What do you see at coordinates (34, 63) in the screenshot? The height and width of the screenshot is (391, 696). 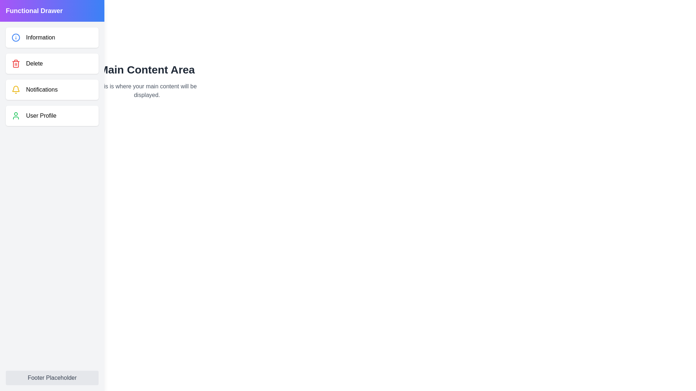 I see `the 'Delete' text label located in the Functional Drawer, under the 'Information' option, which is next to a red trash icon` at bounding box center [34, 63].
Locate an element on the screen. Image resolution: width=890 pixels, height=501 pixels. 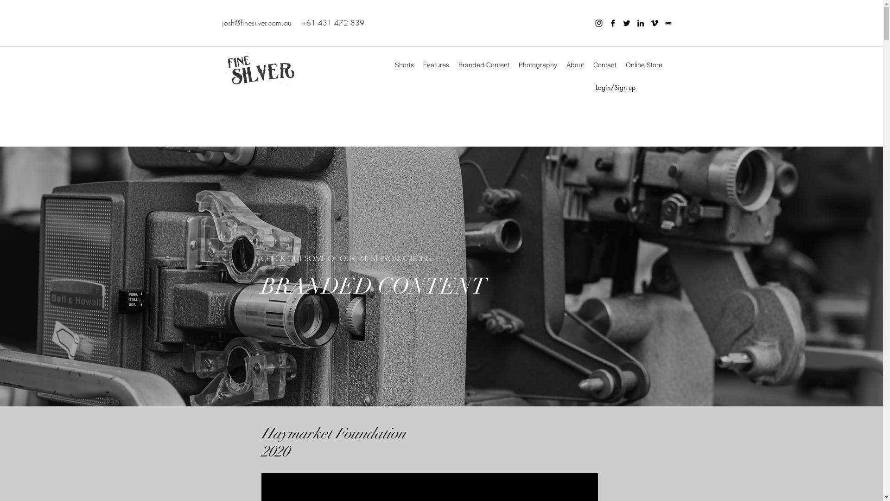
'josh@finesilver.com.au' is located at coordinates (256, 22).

---

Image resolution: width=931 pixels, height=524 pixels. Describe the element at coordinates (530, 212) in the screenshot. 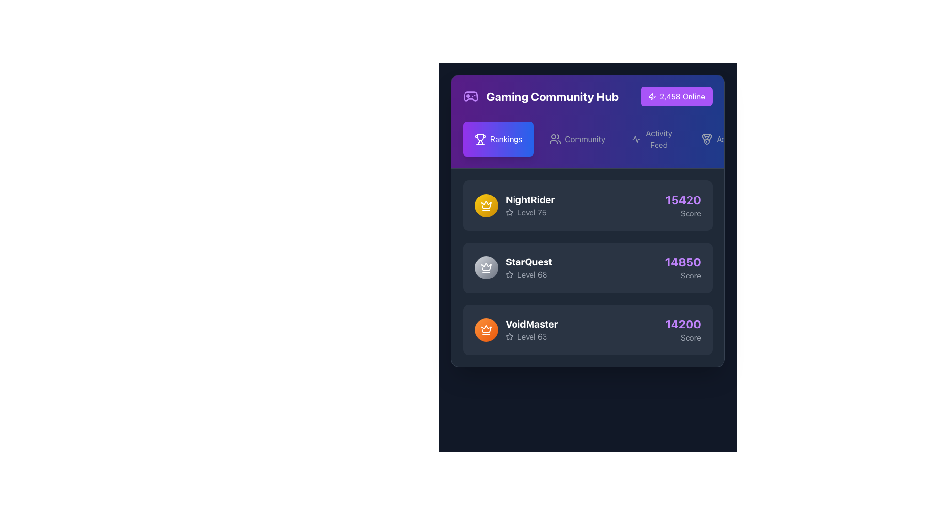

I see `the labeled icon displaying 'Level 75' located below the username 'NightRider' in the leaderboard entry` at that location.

---

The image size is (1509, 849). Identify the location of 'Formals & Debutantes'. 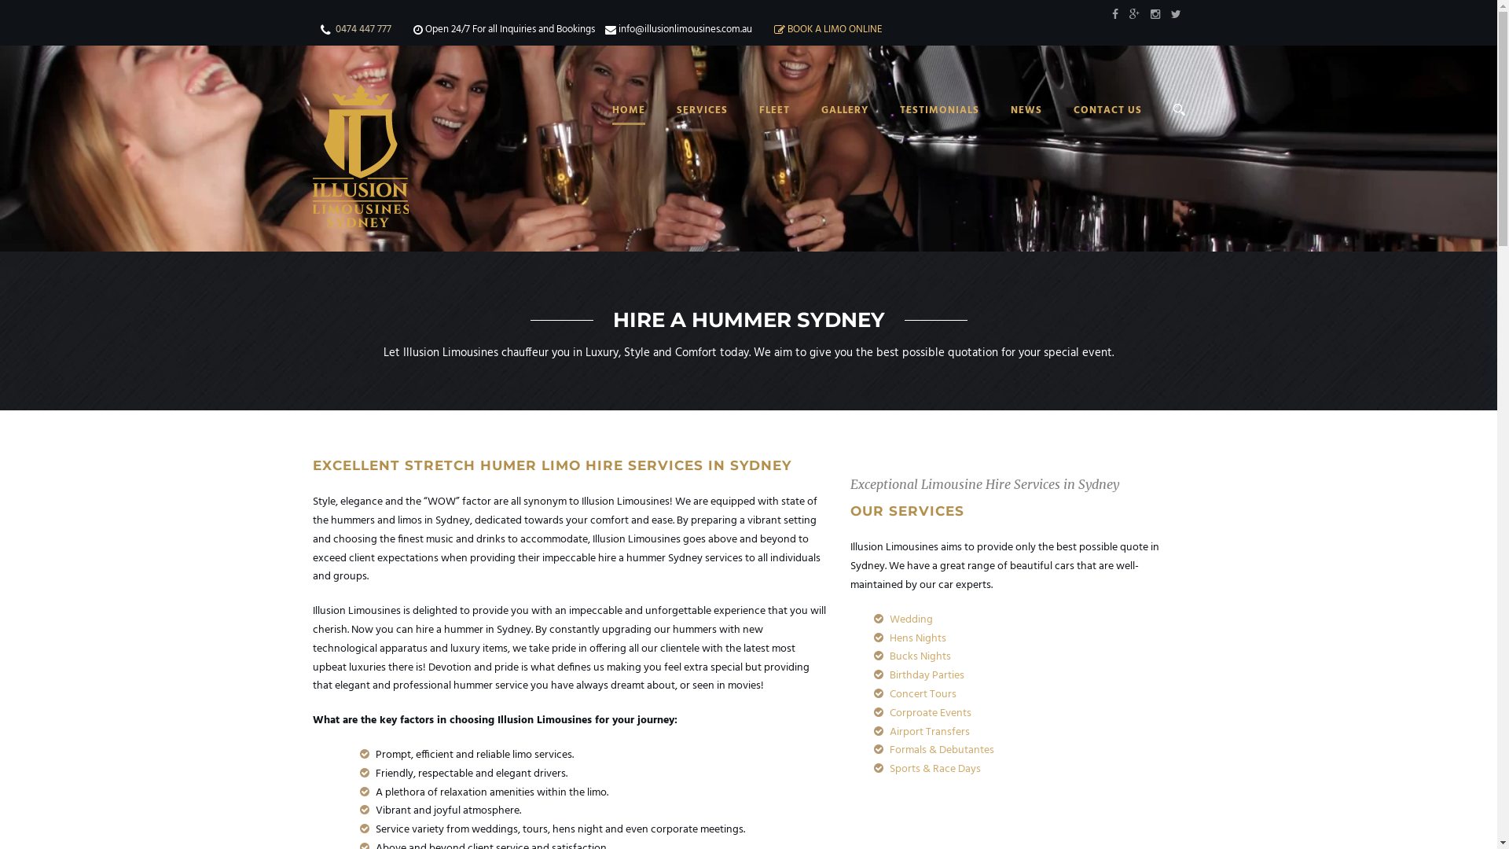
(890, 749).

| Set exercise |
Can you switch "screenshot" to "screen image" in the items from the line with "Image resolution: width=931" to the line with "at that location.", changing nothing else and leaving the pictures out?

| Problem solution |
Image resolution: width=931 pixels, height=524 pixels. Describe the element at coordinates (530, 212) in the screen image. 

I see `the labeled icon displaying 'Level 75' located below the username 'NightRider' in the leaderboard entry` at that location.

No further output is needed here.